Would you copy each line of the data below that has "height"?

──────

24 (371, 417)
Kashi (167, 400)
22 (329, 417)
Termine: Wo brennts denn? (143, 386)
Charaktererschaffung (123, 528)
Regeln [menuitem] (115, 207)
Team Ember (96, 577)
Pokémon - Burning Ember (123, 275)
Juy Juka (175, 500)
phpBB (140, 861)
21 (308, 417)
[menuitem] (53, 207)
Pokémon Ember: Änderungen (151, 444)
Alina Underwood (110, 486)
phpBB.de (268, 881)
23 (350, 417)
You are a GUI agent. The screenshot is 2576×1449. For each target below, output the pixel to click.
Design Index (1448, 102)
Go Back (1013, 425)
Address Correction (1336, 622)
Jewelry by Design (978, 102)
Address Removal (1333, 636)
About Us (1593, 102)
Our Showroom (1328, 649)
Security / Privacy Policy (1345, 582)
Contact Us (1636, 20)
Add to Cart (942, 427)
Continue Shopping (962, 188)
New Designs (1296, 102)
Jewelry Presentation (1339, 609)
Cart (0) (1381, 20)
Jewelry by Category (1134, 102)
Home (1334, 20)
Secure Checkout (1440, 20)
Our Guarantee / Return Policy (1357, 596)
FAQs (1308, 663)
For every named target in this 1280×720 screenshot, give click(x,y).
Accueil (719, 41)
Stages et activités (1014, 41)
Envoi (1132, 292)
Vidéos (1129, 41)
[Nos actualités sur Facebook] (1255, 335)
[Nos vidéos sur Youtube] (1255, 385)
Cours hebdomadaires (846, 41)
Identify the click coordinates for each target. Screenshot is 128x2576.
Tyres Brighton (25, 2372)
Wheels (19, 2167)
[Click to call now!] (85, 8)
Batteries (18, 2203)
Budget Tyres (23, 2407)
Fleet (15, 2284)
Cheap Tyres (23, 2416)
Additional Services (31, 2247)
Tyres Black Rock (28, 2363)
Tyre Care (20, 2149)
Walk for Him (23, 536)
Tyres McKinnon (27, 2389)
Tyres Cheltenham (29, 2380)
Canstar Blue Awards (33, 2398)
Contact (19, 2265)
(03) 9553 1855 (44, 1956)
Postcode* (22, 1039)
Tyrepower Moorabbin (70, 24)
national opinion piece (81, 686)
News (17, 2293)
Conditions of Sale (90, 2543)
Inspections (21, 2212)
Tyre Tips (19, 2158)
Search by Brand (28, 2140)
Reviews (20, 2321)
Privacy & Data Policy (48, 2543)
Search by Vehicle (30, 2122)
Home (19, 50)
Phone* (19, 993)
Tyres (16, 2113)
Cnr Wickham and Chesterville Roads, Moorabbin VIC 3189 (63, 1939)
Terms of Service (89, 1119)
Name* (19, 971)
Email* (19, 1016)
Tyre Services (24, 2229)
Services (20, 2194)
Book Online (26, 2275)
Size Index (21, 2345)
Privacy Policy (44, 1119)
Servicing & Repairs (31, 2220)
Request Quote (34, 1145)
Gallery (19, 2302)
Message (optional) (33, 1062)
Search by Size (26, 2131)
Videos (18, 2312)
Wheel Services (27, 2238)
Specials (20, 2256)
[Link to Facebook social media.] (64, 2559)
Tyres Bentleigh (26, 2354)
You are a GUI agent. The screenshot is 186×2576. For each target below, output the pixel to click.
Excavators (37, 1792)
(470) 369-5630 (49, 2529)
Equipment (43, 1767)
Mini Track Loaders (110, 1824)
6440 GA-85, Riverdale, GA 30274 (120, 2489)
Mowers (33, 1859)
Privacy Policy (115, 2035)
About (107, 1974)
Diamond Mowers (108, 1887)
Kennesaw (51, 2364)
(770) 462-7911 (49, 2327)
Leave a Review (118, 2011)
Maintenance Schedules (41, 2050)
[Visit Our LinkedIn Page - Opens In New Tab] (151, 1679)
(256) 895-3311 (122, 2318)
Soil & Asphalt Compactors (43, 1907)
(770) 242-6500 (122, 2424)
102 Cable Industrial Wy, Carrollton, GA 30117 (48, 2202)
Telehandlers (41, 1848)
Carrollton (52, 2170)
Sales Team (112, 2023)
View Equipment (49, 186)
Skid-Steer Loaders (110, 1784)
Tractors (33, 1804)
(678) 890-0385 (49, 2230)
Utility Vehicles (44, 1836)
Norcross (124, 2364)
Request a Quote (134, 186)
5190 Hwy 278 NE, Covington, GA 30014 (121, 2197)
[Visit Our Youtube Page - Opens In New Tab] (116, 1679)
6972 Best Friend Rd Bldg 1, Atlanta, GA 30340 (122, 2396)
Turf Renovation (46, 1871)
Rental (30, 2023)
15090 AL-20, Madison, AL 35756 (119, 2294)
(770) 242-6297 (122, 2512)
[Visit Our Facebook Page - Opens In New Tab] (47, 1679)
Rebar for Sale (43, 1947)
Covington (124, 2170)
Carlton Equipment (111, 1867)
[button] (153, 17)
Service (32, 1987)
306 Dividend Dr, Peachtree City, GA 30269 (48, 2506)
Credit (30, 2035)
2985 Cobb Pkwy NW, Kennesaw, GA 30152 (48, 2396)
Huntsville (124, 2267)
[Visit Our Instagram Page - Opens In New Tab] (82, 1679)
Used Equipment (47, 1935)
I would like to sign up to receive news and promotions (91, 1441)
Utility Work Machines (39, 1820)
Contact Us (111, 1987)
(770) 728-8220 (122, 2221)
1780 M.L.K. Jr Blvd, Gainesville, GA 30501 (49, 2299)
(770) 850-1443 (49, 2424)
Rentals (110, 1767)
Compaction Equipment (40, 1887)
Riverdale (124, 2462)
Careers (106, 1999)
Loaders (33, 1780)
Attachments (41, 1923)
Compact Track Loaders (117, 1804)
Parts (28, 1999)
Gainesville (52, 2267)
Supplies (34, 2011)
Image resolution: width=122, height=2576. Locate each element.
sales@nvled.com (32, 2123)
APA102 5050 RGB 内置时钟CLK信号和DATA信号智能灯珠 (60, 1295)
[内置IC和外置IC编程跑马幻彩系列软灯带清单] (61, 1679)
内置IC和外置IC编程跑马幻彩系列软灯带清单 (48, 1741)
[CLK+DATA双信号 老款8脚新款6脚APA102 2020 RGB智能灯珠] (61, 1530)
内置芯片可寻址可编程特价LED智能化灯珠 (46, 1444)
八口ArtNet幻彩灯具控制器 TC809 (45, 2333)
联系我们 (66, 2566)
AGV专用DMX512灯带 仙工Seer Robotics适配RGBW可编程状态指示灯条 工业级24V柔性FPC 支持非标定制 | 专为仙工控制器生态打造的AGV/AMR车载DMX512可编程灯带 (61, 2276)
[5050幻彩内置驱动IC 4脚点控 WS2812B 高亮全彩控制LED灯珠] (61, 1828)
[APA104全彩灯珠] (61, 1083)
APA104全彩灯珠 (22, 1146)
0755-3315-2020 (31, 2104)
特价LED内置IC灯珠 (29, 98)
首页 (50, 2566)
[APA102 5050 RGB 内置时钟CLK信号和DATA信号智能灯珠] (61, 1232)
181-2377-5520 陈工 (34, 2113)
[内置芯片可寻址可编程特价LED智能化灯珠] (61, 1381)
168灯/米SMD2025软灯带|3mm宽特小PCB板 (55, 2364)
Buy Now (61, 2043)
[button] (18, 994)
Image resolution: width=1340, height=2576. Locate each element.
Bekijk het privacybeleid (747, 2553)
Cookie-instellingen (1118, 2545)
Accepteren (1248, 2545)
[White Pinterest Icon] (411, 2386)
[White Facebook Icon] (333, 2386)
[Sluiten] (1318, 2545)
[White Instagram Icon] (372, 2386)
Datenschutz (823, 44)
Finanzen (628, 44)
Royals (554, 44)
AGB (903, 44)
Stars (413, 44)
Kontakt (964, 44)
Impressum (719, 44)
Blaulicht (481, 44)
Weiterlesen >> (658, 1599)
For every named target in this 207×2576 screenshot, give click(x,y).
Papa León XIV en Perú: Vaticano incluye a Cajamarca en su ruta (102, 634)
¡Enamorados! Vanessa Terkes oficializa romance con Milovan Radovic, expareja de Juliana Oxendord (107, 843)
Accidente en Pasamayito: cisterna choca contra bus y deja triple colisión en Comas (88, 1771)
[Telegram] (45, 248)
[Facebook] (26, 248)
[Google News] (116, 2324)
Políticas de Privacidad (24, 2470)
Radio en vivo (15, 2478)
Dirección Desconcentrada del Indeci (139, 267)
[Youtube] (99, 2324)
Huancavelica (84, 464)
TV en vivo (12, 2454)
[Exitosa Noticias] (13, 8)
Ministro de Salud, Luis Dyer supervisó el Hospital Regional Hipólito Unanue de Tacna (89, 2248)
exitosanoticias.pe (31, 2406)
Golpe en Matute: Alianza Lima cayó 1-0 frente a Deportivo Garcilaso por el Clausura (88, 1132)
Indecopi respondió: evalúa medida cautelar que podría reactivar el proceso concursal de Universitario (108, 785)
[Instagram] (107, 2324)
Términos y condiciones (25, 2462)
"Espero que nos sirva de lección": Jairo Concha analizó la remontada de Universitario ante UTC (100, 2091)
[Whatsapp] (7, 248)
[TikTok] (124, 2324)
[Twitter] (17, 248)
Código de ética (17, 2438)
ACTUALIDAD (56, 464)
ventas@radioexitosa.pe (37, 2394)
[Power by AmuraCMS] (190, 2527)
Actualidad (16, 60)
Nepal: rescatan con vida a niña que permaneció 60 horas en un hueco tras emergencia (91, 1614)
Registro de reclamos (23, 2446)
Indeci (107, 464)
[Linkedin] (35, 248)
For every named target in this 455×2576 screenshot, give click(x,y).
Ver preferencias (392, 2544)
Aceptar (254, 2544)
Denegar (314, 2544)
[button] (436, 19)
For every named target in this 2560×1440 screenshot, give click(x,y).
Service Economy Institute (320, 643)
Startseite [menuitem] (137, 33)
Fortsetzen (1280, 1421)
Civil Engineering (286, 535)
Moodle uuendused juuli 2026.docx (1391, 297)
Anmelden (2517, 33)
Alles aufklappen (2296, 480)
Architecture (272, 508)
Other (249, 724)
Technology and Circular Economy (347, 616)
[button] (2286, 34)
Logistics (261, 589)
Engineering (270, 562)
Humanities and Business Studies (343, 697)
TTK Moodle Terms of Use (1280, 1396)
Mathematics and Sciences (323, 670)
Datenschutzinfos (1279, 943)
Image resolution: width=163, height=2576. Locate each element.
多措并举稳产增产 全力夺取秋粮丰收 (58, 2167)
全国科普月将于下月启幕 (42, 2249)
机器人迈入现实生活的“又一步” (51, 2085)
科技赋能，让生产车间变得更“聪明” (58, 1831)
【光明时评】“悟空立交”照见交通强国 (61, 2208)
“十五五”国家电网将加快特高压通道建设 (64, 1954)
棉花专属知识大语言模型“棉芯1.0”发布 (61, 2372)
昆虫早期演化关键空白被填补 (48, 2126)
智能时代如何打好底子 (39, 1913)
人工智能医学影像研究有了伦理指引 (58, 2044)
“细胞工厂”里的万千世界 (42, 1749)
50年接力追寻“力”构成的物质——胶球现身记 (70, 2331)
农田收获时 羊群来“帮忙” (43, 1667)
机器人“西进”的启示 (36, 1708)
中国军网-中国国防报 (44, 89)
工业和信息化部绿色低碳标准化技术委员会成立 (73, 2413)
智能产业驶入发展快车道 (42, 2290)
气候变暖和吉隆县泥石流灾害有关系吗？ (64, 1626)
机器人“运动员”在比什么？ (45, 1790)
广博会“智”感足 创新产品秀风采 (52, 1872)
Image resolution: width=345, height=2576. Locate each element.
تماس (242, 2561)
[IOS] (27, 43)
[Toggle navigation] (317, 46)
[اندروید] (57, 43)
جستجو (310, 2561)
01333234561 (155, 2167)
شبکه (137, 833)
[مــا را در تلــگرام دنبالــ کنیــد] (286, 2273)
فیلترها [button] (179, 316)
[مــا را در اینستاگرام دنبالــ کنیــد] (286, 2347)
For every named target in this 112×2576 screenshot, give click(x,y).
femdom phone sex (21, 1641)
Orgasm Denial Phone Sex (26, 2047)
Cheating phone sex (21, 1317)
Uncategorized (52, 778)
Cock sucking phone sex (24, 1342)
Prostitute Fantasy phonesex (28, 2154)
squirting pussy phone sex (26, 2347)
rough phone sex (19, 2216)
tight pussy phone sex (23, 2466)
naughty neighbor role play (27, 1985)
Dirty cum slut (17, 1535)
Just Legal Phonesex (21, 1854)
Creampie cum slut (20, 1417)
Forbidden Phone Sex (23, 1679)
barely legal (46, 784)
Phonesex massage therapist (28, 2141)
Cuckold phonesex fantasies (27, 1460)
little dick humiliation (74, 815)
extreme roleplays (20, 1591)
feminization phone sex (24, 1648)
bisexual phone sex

──────

Response area:
Image resolution: width=122, height=2576. Locate each element.
Image resolution: width=1340, height=2576. Locate each element.
Image resolution: width=163, height=2576. Locate each element.
Image resolution: width=345, height=2576. Locate each element.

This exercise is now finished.